13. 1. Listening & Learning
• Listening and learning provides fuel and data for any marketing, sales
and communications effort
– Listening programs can be highly measureable, cost efficient and targeted methods
for collecting data on any audience type.
– Ensure that your listening parameters are aligned with brand strategies and always
set metrics for success
• Encourage listening despite perceived risks
– Social media monitoring should be encouraged, and policies should address the
method of monitoring, and what is done with the results.
– A manufacturer can learn first of additional indications and real-world risks that did
not surface in trials. It is inevitable, positive, and responsible
• Its not a one time thing
– Many marketers equate social media monitoring with conducting a one-time market
research project. The results are analyzed, used to guide decisions and
messaging, then the study is placed in a binder next to the one from last year’s sales
meeting.
– However social media is fluid, and challenges and opportunities are perpetual.
– Think of it as a constant source of the latest information you need to know
14. 1. Listening & Learning
• There are tools to monitor the social media in a manner consistent with
existing guidelines
– Any tool you use must pass certain tests around the collection and store of PII and
how any potential non-reportable AE’s are collected and reported to you
• Listening programs can be proactive management tools
– Today’s tweet can be tomorrow’s Today’s Show story. (We’ve seen it happen).
– Social media is an opportunity for a proactive firm to address problems before they
start.
• Guidelines for listening should include:
– Treatment of PII, adverse experiences, unexpected learnings, off label requests and
suspected usage
– Departments involved in listening, tools used and for what purpose, metrics involved
including thresholds for signals
• But don’t focus on the scary and negative aspects.
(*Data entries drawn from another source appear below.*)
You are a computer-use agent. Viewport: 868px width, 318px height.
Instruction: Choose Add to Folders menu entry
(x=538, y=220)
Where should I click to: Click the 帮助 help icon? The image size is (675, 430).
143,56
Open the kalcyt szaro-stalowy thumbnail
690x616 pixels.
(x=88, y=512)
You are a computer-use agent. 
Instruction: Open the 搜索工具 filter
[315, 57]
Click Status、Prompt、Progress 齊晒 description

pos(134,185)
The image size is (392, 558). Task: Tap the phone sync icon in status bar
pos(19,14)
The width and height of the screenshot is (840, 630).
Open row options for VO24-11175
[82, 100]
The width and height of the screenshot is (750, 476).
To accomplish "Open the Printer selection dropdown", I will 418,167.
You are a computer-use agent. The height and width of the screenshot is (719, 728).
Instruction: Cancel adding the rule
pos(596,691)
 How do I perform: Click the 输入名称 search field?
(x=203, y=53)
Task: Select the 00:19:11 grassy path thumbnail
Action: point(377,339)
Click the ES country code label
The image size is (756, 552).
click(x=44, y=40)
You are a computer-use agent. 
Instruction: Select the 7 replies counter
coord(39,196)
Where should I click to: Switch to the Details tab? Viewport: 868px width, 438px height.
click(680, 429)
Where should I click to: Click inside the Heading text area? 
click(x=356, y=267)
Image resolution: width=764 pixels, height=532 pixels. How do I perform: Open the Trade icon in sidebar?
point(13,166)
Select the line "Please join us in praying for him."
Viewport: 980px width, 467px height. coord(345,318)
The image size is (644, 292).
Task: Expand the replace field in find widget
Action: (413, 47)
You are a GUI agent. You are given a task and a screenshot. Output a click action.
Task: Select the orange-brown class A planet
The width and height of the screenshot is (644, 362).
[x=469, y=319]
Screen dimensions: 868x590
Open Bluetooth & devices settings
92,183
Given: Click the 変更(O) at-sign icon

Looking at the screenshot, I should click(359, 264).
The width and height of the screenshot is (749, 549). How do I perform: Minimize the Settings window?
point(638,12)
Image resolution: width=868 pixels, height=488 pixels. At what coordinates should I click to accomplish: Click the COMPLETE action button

– Internet dialog contains so much valuable and useful data – competitive
intelligence, market research, drivers and barriers to sales, patient adherence
answers, physician motivators – its all there and your competitors know it too
15. 2. Internalize & React
• Legal & Medical oversight
– Monitoring research should be done with oversight to ensure the methodology
is appropriate, reporting obligations are held, and with legal and regulatory
guidance on how to proceed with discoveries that might have labeling
implications.
• Fear of Adverse-Events is not warranted and not an excuse
– In the almost 5 years we have been monitoring SM, we have yet to come across a
FDA-defined reportable AE.
– People do report problems though where manufacturers can identify and document
instances of recurring adverse events or off-label use
– If a blog, video or chat comment does contain sufficient information for reporting, it
should be routed urgently to the team responsible for reporting AEs.
– This solution is common sense, but “fear of AEs” is one of the largest hurdles facing
manufacturers that wish to engage more deeply with customers.
– You cannot proceed to engagement until you address this concern completely and
this is the stage at which it should be addressed.
16. 2. Internalize & React
• “Not Looking at Internet” is Not a Sound Legal Defense.
– Lawyers are legitimately concerned that evidence of monitoring could create an
FDA expectation that the manufacturer is obliged to read and respond to all of
social media.
– That is obviously impractical and an the FDA will not soon demand manufacturers
to read the entire Internet.
– However if a product issue is identified, trending, and ignored, a poor defense
would be “we didn’t know it was happening because we didn’t use the Internet.”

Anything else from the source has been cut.